Scroll untuk membaca artikel
Bimo Aria Fundrika
Ilustrasi sampah plastik. [Suara.com/Alfian Winanto]

Pertemuan internasional di Jenewa untuk merumuskan perjanjian global mengatasi krisis polusi plastik berakhir tanpa hasil, Jumat (15/08/2025). Setelah 11 hari perundingan, 184 negara pulang tanpa kesepakatan mengikat.

Padahal forum ini dirancang sebagai babak akhir menuju perjanjian hukum internasional pertama soal plastik. Namun, perdebatan buntu muncul: apakah kesepakatan harus mencakup pembatasan produksi plastik dan bahan kimia berbahaya di baliknya.

Negara-negara pro-ambisi, seperti Prancis, Norwegia, Australia, dan Tuvalu, terang-terangan kecewa.

“Segelintir negara dengan kepentingan finansial jangka pendek menghalangi lahirnya perjanjian ambisius.
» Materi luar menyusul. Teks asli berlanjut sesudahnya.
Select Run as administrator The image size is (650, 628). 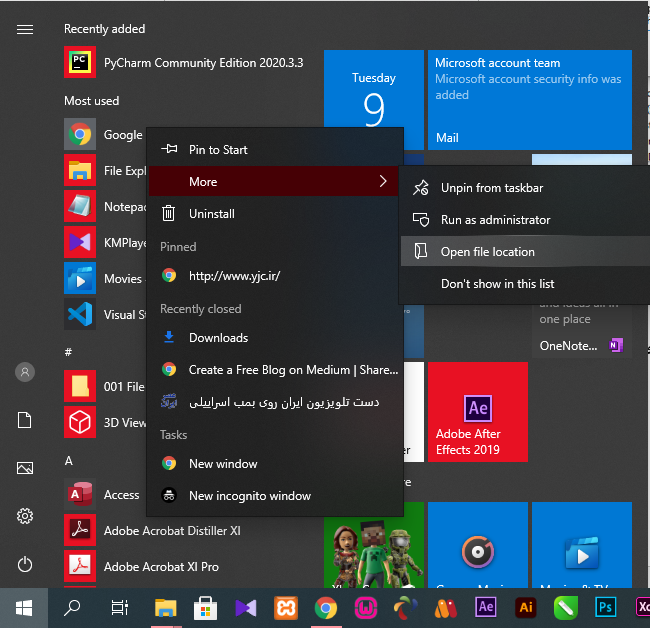point(495,220)
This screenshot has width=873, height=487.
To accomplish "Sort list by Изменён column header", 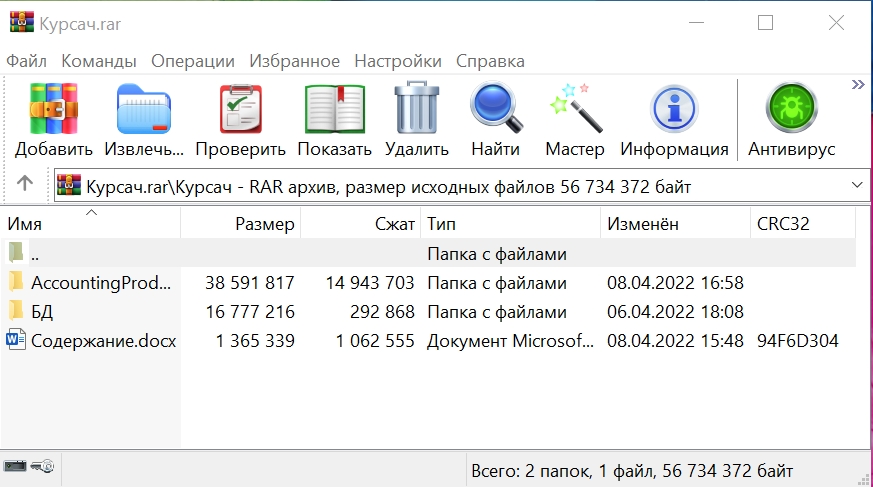I will (x=642, y=224).
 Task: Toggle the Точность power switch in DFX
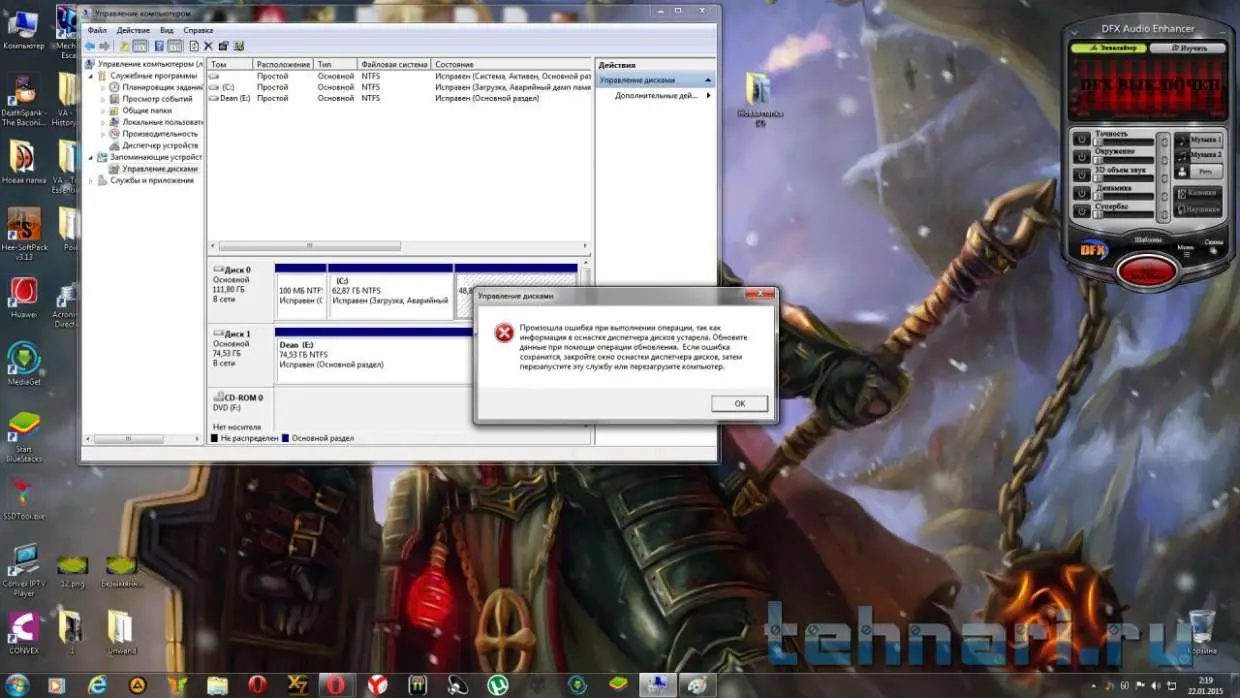coord(1081,140)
Padahal bukti ilmiah sudah jelas: plastik meracuni laut, tanah, bahkan tubuh manusia,” tegas Menteri Transisi Ekologi Prancis, Agnès Pannier-Runacher, seperti dikutip dari Euronews. 
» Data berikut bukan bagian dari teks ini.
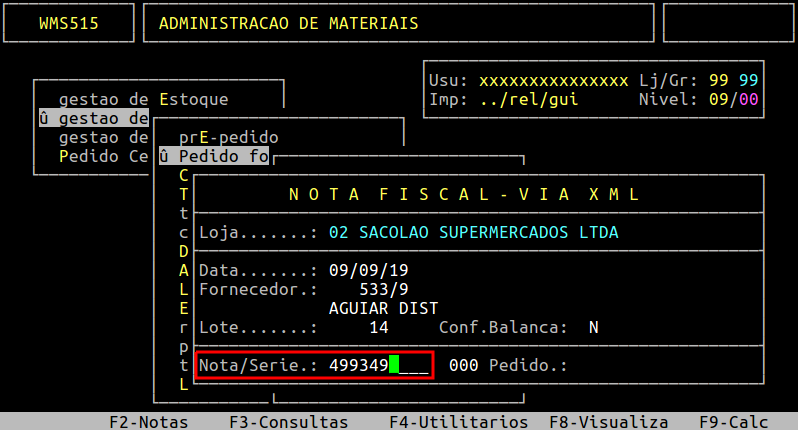
Task: Click the Fornecedor code 533/9
Action: point(384,290)
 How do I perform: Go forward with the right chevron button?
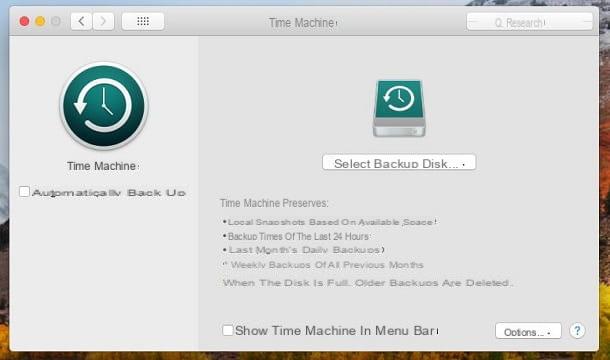(103, 21)
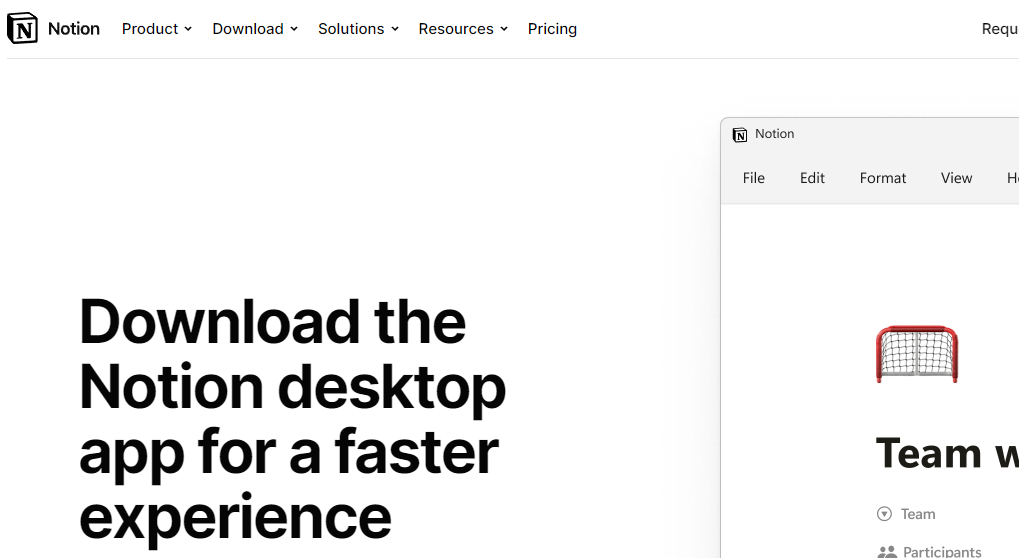Image resolution: width=1019 pixels, height=558 pixels.
Task: Expand the Product dropdown menu
Action: 156,29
Ilustrasi sampah plastik menumpuk (shutterstock)

Ketua komite negosiasi, Luis Vayas Valdivieso, sempat merilis dua draft baru. Isinya menegaskan produksi dan konsumsi plastik global sudah “tidak berkelanjutan”.
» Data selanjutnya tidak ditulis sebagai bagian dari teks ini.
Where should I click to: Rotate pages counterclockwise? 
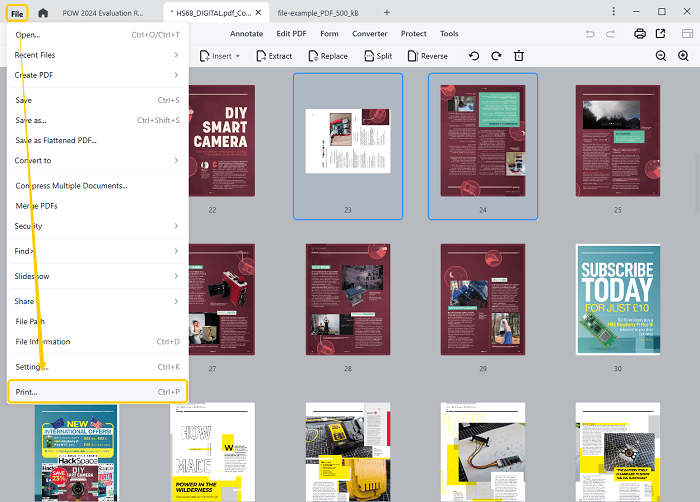click(x=474, y=56)
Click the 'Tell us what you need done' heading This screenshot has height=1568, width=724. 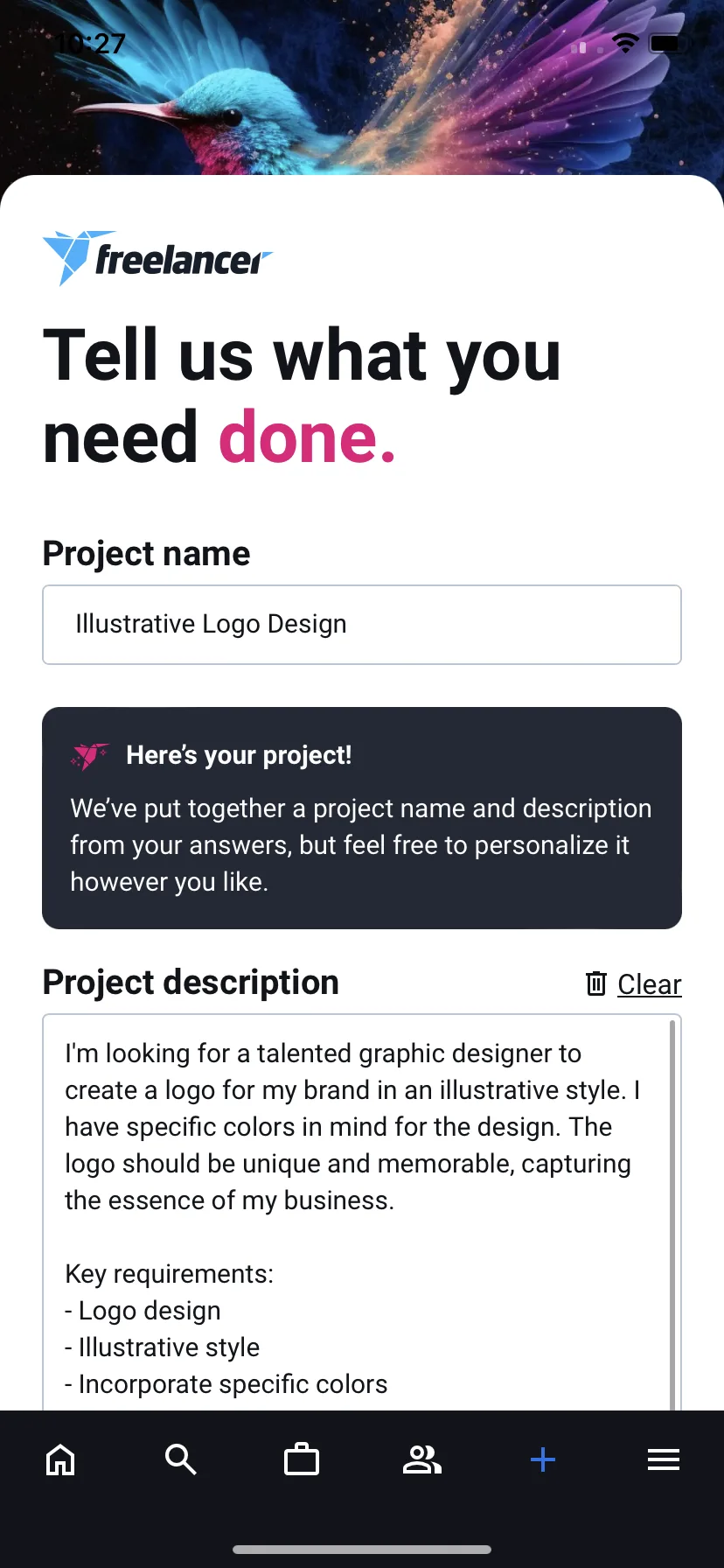point(302,396)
Namun, draf itu ditolak negara-negara produsen besar seperti Arab Saudi dan Kuwait, yang menilai isu produksi plastik tidak seharusnya masuk mandat perjanjian.

Pada akhirnya, sidang ditutup tanpa keputusan tindak lanjut.

“Kegagalan total,” kata David Azoulay, Direktur Program Kesehatan dari Pusat Hukum Lingkungan Internasional.

Greenpeace bahkan mendesak perubahan mekanisme negosiasi: dari konsensus mutlak ke pemungutan suara, agar kesepakatan tidak terus-menerus disandera segelintir negara.

Kepala Program Lingkungan PBB, Inger Andersen, mengakui kekecewaan besar. Namun ia menyebut ada satu kemajuan: kini posisi tiap negara semakin jelas, meski perjanjian yang ditunggu dunia kembali tertunda.